The Koh-i-Noor. Intrinsically it's just a hunk of carbon (famousdiamonds.tripod.com).
by Dan Burns
May 30, 2023, 7:30 AM

So economists are finally catching up to “greedflation?”

I’m not an economist. I didn’t even take Econ 001 as a freshman, for the social sciences requirement credits and the hopefully (relatively) easy “A.” But I have read Smith and Veblen, and Friedman and Hayek, and others. And my current take is that if you’re not talking behavioral economics, or economies as complex systems that produce emergent phenomena, you’re behind the times. Or at least you should be regarded as such.

But you will certainly not be generally regarded as such, which brings us to the likes of this:

Once dismissed as a fringe theory, the idea that corporate thirst for profits drives up inflation, aka “greedflation,” is now being taken more seriously by economists, policymakers and the business press…

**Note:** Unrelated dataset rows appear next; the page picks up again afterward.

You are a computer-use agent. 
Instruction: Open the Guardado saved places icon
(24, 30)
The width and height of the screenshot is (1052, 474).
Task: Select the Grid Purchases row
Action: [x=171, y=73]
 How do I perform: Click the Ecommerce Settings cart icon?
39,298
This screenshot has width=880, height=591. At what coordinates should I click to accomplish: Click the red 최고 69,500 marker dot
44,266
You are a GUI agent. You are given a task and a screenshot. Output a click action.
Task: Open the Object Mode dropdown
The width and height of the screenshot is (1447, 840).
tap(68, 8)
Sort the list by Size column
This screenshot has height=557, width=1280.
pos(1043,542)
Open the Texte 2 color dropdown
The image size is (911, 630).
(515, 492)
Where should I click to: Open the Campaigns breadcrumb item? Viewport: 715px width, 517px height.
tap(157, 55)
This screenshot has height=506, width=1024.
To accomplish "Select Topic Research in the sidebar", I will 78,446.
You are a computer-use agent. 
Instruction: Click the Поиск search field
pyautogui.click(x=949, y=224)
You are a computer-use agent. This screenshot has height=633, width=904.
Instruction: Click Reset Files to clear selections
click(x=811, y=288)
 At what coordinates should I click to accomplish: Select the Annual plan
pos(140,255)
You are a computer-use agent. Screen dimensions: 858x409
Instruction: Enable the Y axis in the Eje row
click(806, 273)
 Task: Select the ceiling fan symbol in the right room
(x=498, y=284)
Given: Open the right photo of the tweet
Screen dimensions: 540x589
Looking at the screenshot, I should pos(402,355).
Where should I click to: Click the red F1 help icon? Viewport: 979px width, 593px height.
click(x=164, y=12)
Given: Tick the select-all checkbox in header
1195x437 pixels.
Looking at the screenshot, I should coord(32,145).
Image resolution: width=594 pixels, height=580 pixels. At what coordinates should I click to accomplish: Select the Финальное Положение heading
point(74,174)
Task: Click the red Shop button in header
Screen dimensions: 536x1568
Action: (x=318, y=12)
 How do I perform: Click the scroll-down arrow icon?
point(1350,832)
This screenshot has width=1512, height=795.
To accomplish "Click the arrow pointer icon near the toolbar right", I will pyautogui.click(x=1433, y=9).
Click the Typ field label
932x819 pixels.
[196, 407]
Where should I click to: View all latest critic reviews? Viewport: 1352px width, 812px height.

The idea that profits drove our current bout of inflation surfaced in the last few years among progressive economists and lawmakers but was waved away by more mainstream types as a “conspiracy theory.”
(Axios)

“In the last few years?” These justly famed remarks by J. K. Galbraith are from 1963:

The modern conservative is not even especially modern. He is engaged, on the contrary, in one of man’s oldest, best financed, most applauded, and, on the whole, least successful exercises in moral philosophy. That is the search for a superior moral justification for selfishness.
(Being Liberal)

Then there’s Veblen on “conspicuous consumption,” going back a lot further than that. And, heck, correct me if I’m wrong, but I don’t seem to recall that the Bible, the Torah, the Quran, the Vedas, or any other major religious texts cast greed in a particularly positive way. That is, going back in some cases to some of the first books ever written, thoughtful people well understood the baleful realities of greed.

To insist that plain old unrelenting, exploitative greed played no role in post-COVID price inflation, or that it doesn’t do so in general, is indicative of cognitive rigidity to an extreme. Cognitive “petrification” is more apt. Here’s the reality.

But the bottom line is that many professional economists, including in academia, are just another subset of the rich man’s vast kennel of whimpering, simpering, groveling propagandist curs. Which wouldn’t much matter, except that they continue to dominate “discussion” in corporate media and, worse, business schools.